Man kennt das aus einschlägigen Arbeiten Peter Handkes, ist doch „Vor der Baumschattenwand nachts“ ein weiterer Band jener Reihe, deren erster („Das Gewicht der Welt“) vor nunmehr fast 40 Jahren erschien. Es sind Bücher, die insgesamt mit dem gern dafür verwendeten Gattungsbegriff „Journal“ nur unzulänglich umklammert sind. Im Œuvre des Autors gleichsam Zwischen- oder Parallelwerke, bilden sie ein autonomes, sich fortspinnendes und verzweigendes Sammelsurium an mit knappster Genauigkeit skizzierten Beobachtungen, aphoristischen Dialogfetzen, Lektüre-Reflexionen und Gedankengang-Notizen. Und entsprechen dabei letztlich auch in all ihrer Unterschiedlichkeit dem, was jetzt in der Unterzeile zur „Baumschattenwand“ so schön mit „Zeichen und Anflüge von der Peripherie“ beschrieben ist.

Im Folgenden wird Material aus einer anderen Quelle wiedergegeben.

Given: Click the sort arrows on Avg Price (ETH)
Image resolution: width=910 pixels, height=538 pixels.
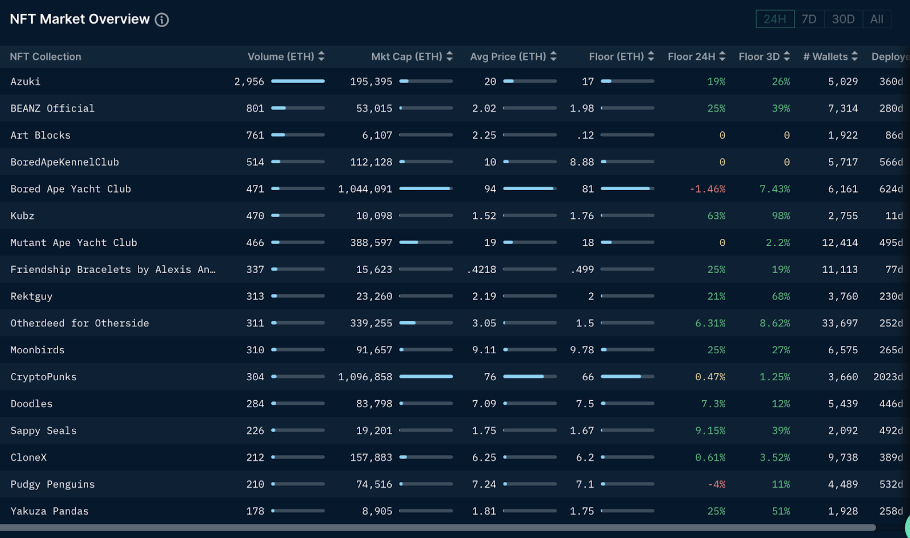Looking at the screenshot, I should (554, 57).
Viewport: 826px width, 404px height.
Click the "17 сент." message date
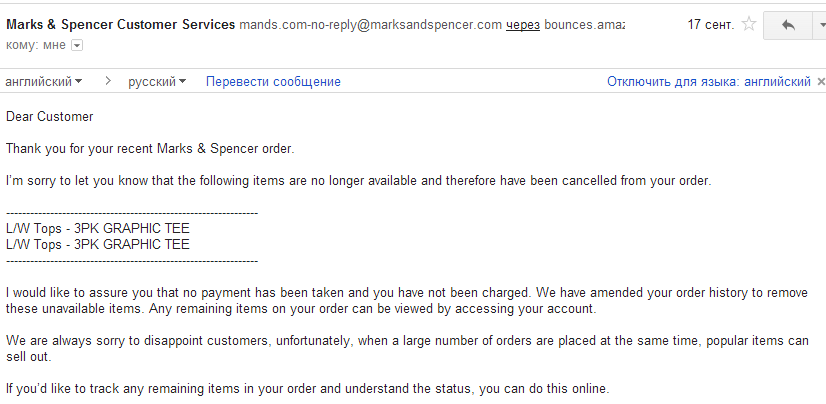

Aus den Jahren 2007 bis 2015 stammen diese Aufzeichnungen und wirken oft wie aus dem Augenwinkel wahrgenommen, wie ein Blick über die Schulter, innehaltend im Gehen: „Wenn das Gehen von alleine ein Pilgern wird, ohne Pilgerziel: Ideal“ heißt es da einmal, und es klingt wie ein Tipp auch für diese Lektüre, durch die man tatsächlich pilgern kann (und sollte), wie eben ein Pilger ohne Ziel.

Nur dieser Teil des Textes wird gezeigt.